Vanessa Escolar, Cardiology Department, School of Medicine, Basurto University Hospital, Bilbao, San Sebastián, Spain
Ainara Lozano, Cardiology Department, School of Medicine, Basurto University Hospital, Bilbao, San Sebastián, Spain
Nekane Larburu, Biomedical Department, Vicomtech Research and Technological Center, Donostia, San Sebastián, Spain
Jon Kerexeta, Biomedical Department, Vicomtech Research and Technological Center, Donostia, San Sebastián, Spain
Roberto Álvarez, Biomedical Department, Vicomtech Research and Technological Center, Donostia, San Sebastián, Spain
Amaia Echebarria, Cardiology Department, School of Medicine, Basurto University Hospital, Bilbao, San Sebastián, Spain
Alberto Azcona, Cardiology Department, School of Medicine, Basurto University Hospital, Bilbao, San Sebastián, Spain


Introduction: Heart failure (HF) is a major concern in public health. We have used artificial intelligence to analyze information and improve patient outcomes. Method: An Observational, retrospective, and non-randomized study with patients enrolled in our telemonitoring program (May 2014-February 2018). We collected patients’ clinical data, telemonitoring transmissions, and HF decompensations.
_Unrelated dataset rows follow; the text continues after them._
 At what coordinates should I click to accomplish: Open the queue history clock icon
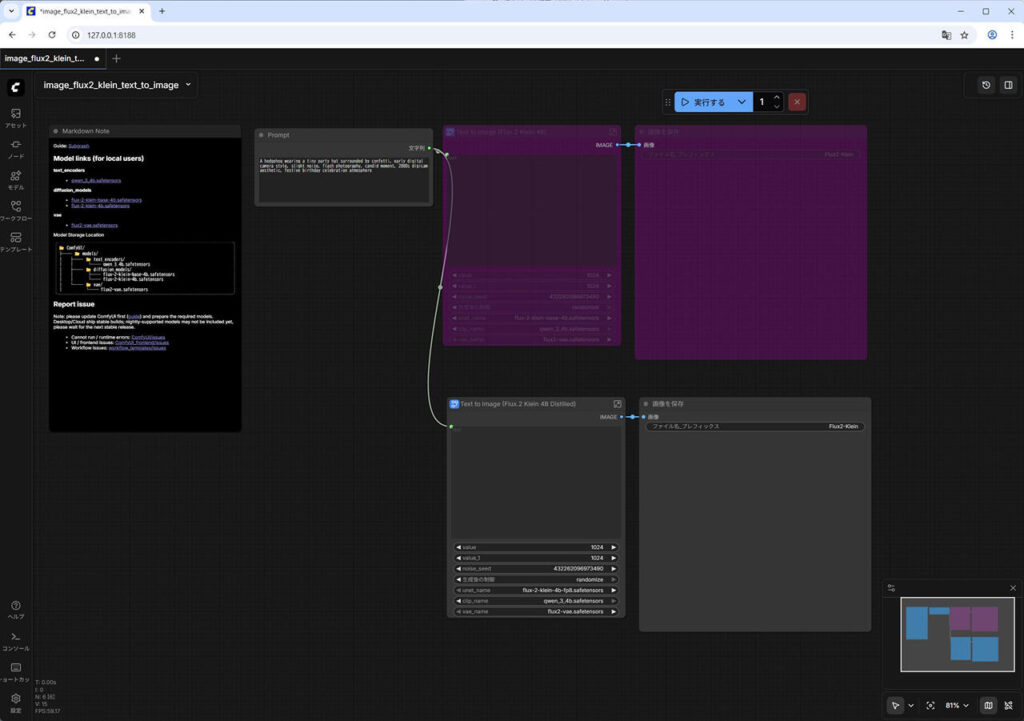986,85
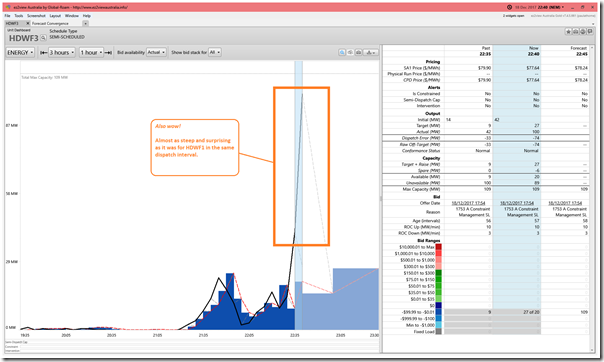Open the Layout menu

(55, 16)
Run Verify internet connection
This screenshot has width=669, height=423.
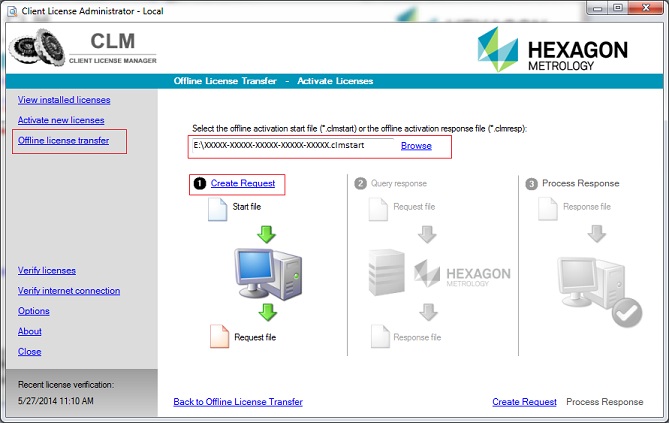(69, 291)
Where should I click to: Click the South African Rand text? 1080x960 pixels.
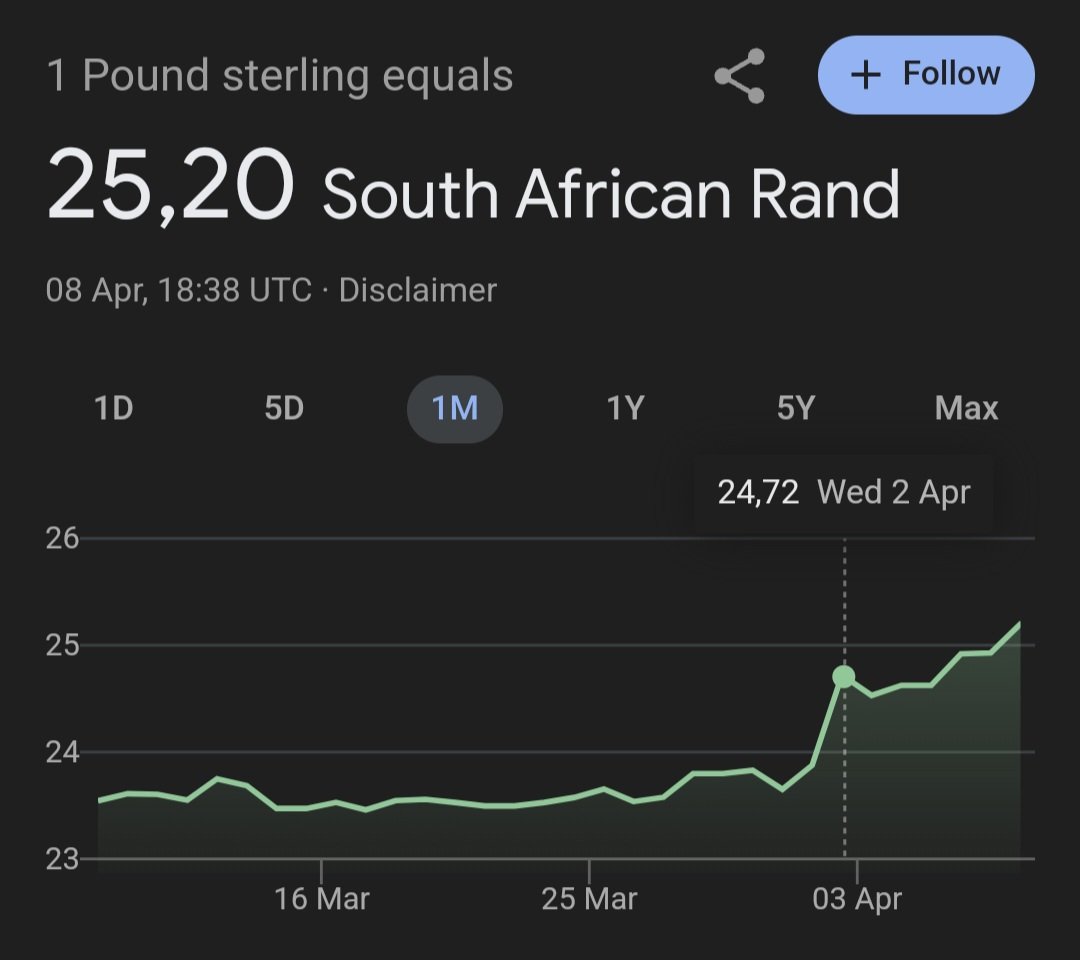(611, 194)
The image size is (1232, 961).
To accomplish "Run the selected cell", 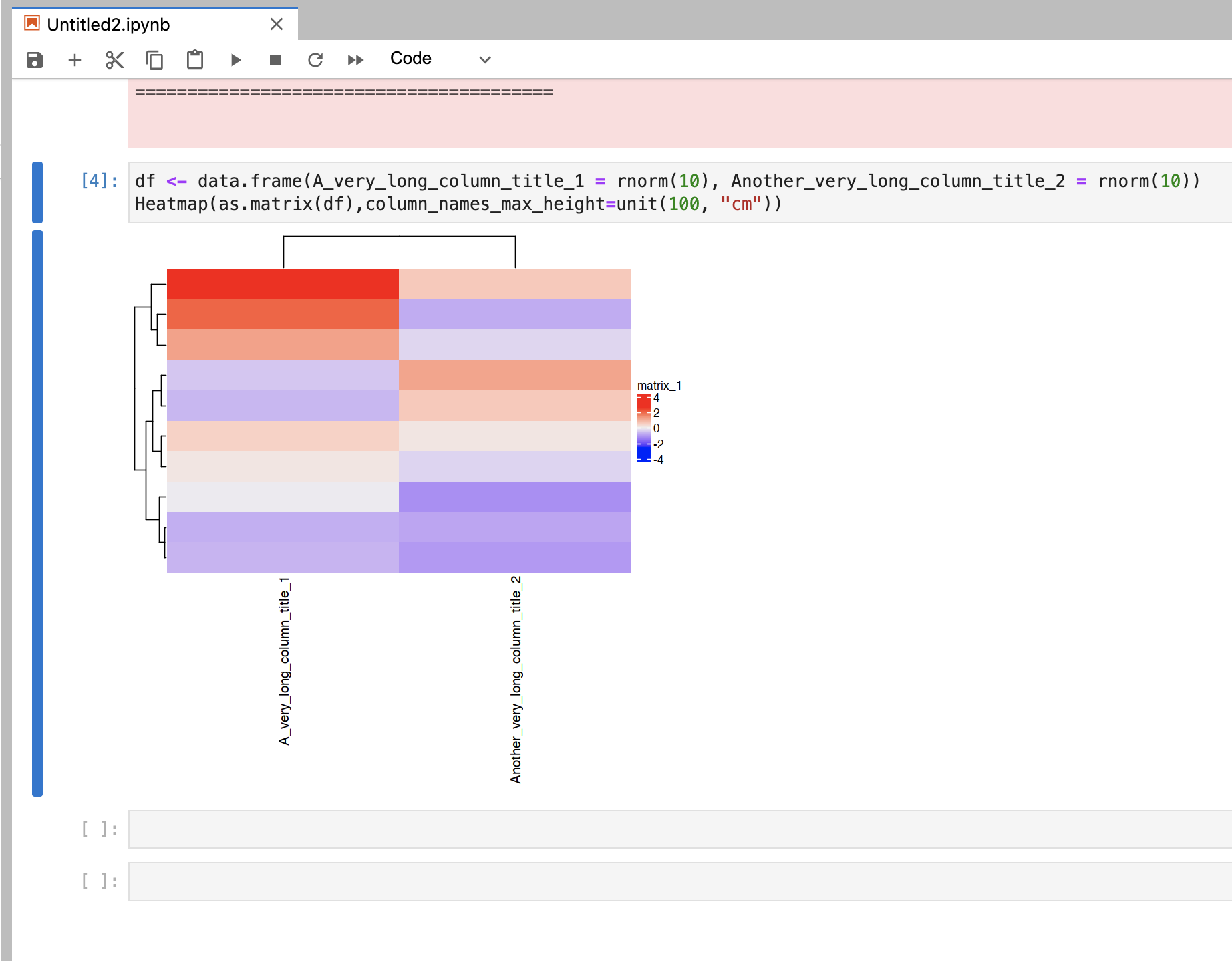I will pyautogui.click(x=235, y=59).
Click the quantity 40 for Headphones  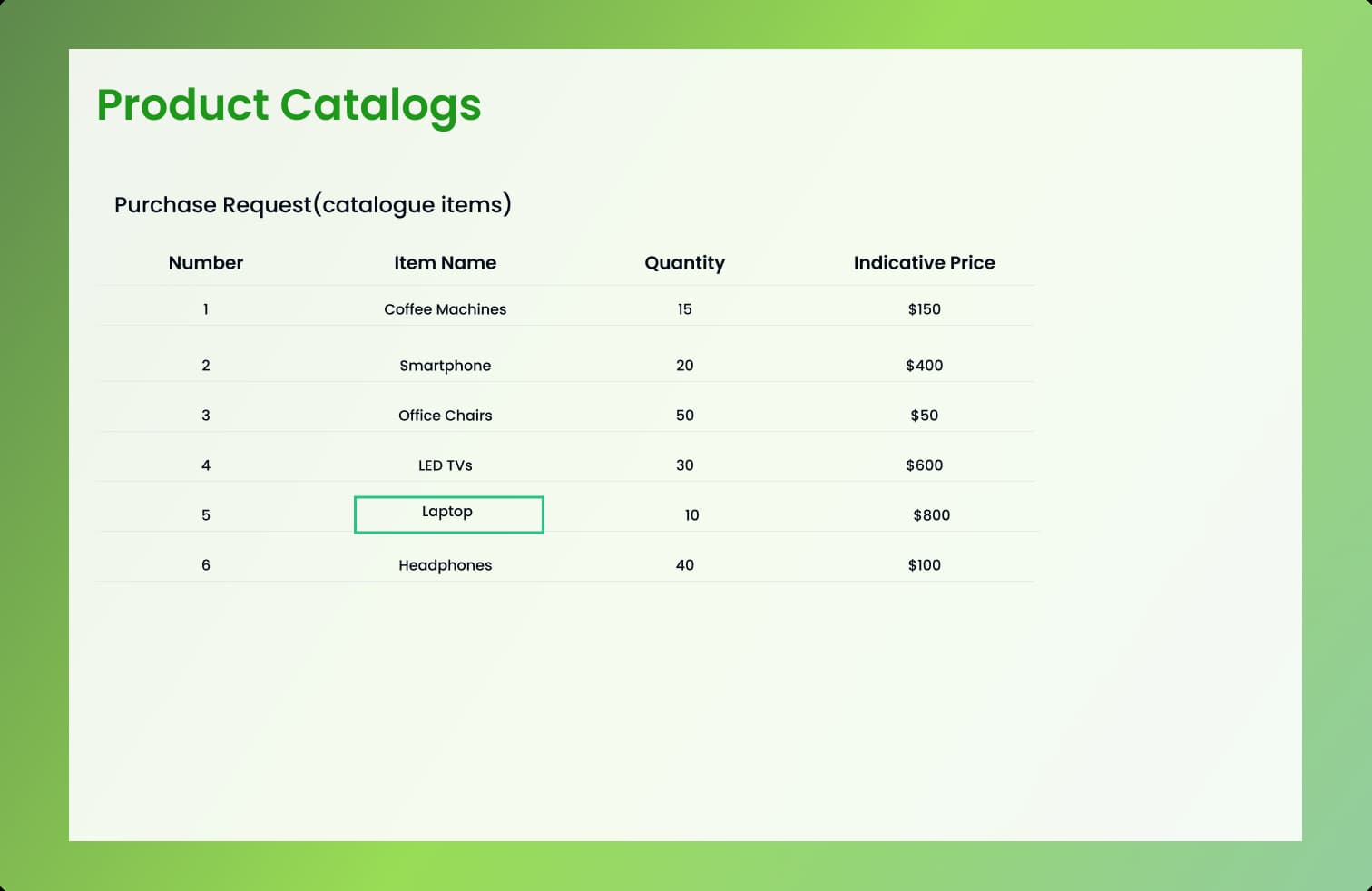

Results: A total of 240 patients were enrolled with a follow-up of 13.44 ± 8.65 months. During this interval, 527 HF decompensations in 148 different patients were detected. Significant weight increases, desaturation below 90% and perception of clinical worsening are good predictors of HF decompensation. We have built a predictive model applying machine learning (ML) techniques, obtaining the best results with the combination of “Weight + Ankle + well-being plus alerts of systolic and diastolic blood pressure, oxygen saturation, and heart rate.” Conclusions: ML techniques are useful tools for the analysis of HF datasets and the creation of predictive models that improve the accuracy of the actual remote patient telemonitoring programs.



Keywords: Heart failure decompensations. Hospital admissions. Remote patient telemonitoring. Artificial intelligence. Machine learning. Predictive models.